Shenandoah National Park
2019-06-26
Shenandoah National Park, VA
I took a few months off after my previous road trip, but I'm finally traveling again to places worth talking about. Shenandoah is the closest National Park, a mere 5 hours from my home. Thus it is a bit hard to explain why it's the thirty-third park I've visited, after parks that are up to 5000 miles away. It's just sort of the way it happened. And even after deciding it would be the next park, it was still quite challenging. I booked a camp site twice only to see the weather forecast degrade into a series of thunderstorms. I gladly spent the $10 to cancel the reservations; you couldn't pay me that much to walk in thunderstorms by my house, much less on a mountain. For the third attempt I kept my eye on the weather, and when the week looked good four days in advance I took advantage. It's not too difficult to book a campsite on a Wednesday and Thursday night.
Shenandoah was designed from the beginning around automobiles, and Skyline Drive is the key feature of the park. It is a wonderful 105 mile road that traverses through the park along the tops of the mountains with a number of places to stop and enjoy the views. Also, everything you want to visit is based on the mile markers; for example, I stayed at the Big Meadows Campground which is at mile 51.
The travel was uneventful which is great for the traveler, but doesn't make for any good stories for the blog reader. We'll see if I can do better next time.

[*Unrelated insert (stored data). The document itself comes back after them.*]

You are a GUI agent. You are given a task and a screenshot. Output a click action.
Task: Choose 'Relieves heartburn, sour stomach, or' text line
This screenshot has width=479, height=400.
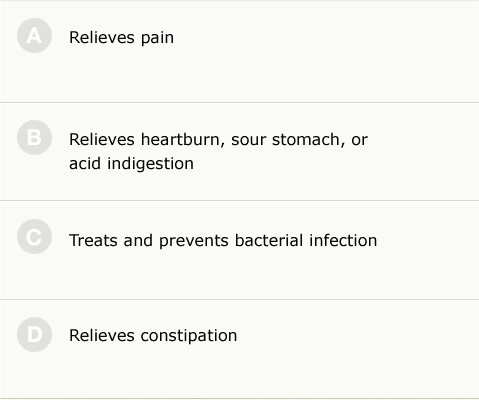tap(218, 140)
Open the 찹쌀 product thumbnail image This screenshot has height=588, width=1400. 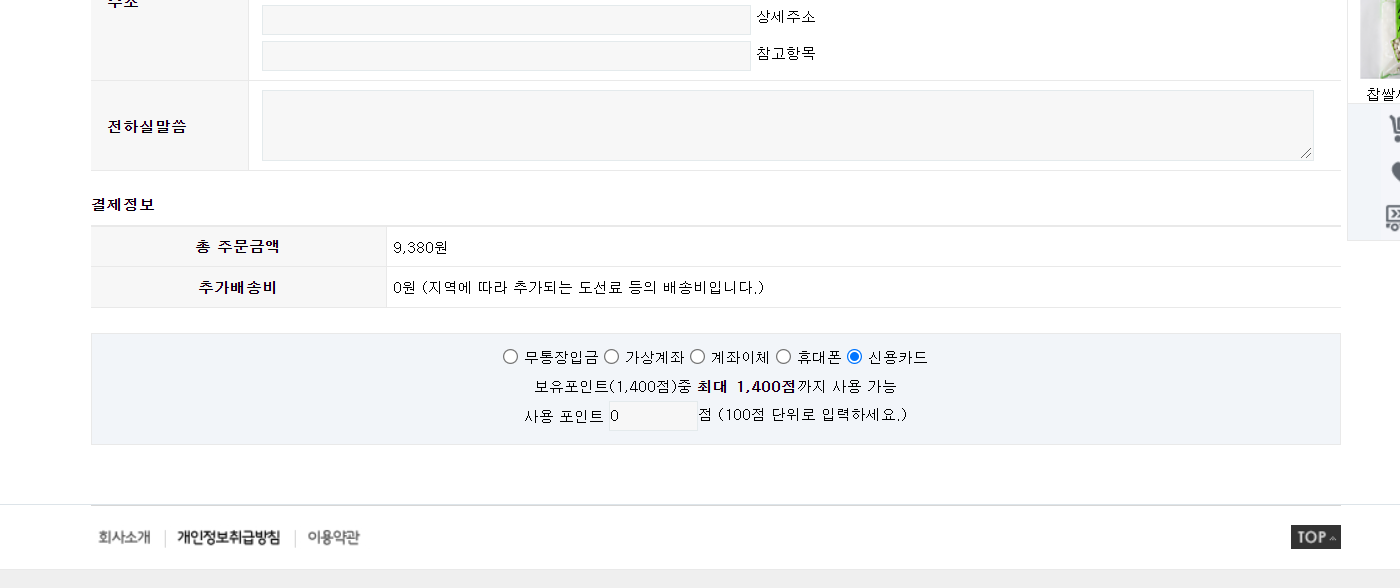1380,39
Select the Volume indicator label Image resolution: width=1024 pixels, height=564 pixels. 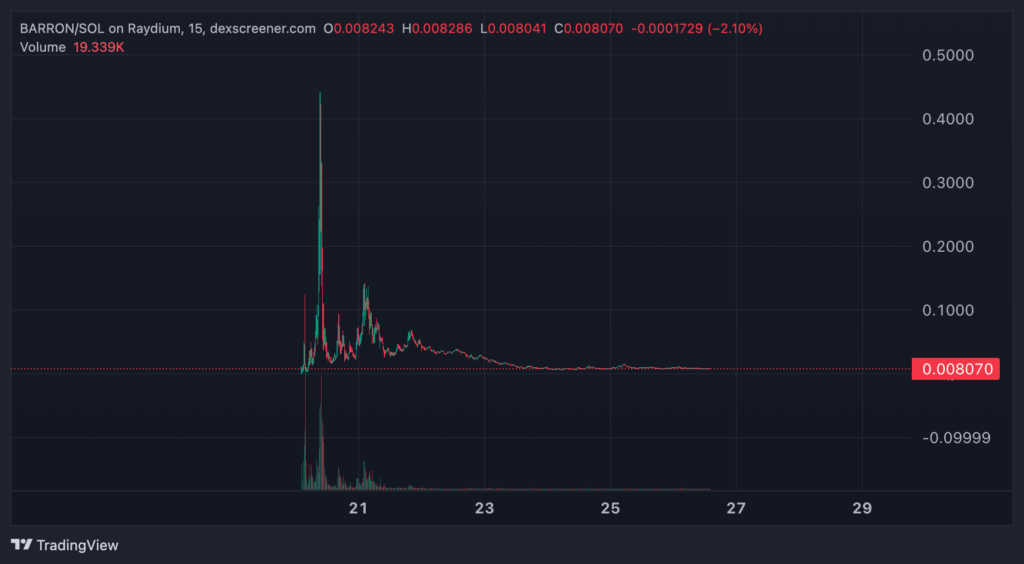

The campground itself was very nice. I was able to get a site in the "no generator" area, which is a huge plus (unless you happen to have a generator, of course.) The campground was also on the Appalachian Trail so a number of through-hikers grabbed sites for the night as well. If you're not familiar with the Appalachian Trail (or AT), it runs through 14 states from Georgia to Maine and generally takes the hard way through any local terrain, cresting mountains and fording rivers for thousands of miles. Every year hundreds of people tackle the trail, with only a about 20% completing it, and for them it consumes roughly 5-6 months.
I'm sure the through-hikers have amazing tales to tell, but my campsite was next to Roger and Karen. They are doing a local practice camping excursion to prepare for their trip to Colorado, Wyoming, and Montana. They have an amazing amount of gear stuffed into the back of their Acura SUV (floor to ceiling) and are cooking fine cuisine for supper. Their tent is six feet tall and includes a two-foot-tall air bed. It is, all in all, exactly what I would expect a Sheikh to have. I think it will make for great stories if they can continue this standard of living for the duration of the trip. (My one suggestion to them was to check out plastic bins!)
The wildlife is as indifferent as any I've seen. There is a deer grazing four feet off the road, hardly looking up as people walk their dogs past. The birds seem to stake out different camp sites, and the ones assigned to my site do not care in the least that I'm using it as well. They will be very disappointed with the haul here since I follow the rules and don't leave scraps. Now a deer is wandering through my camp site; I have no idea why the grass here was better than across the road where there are no tents.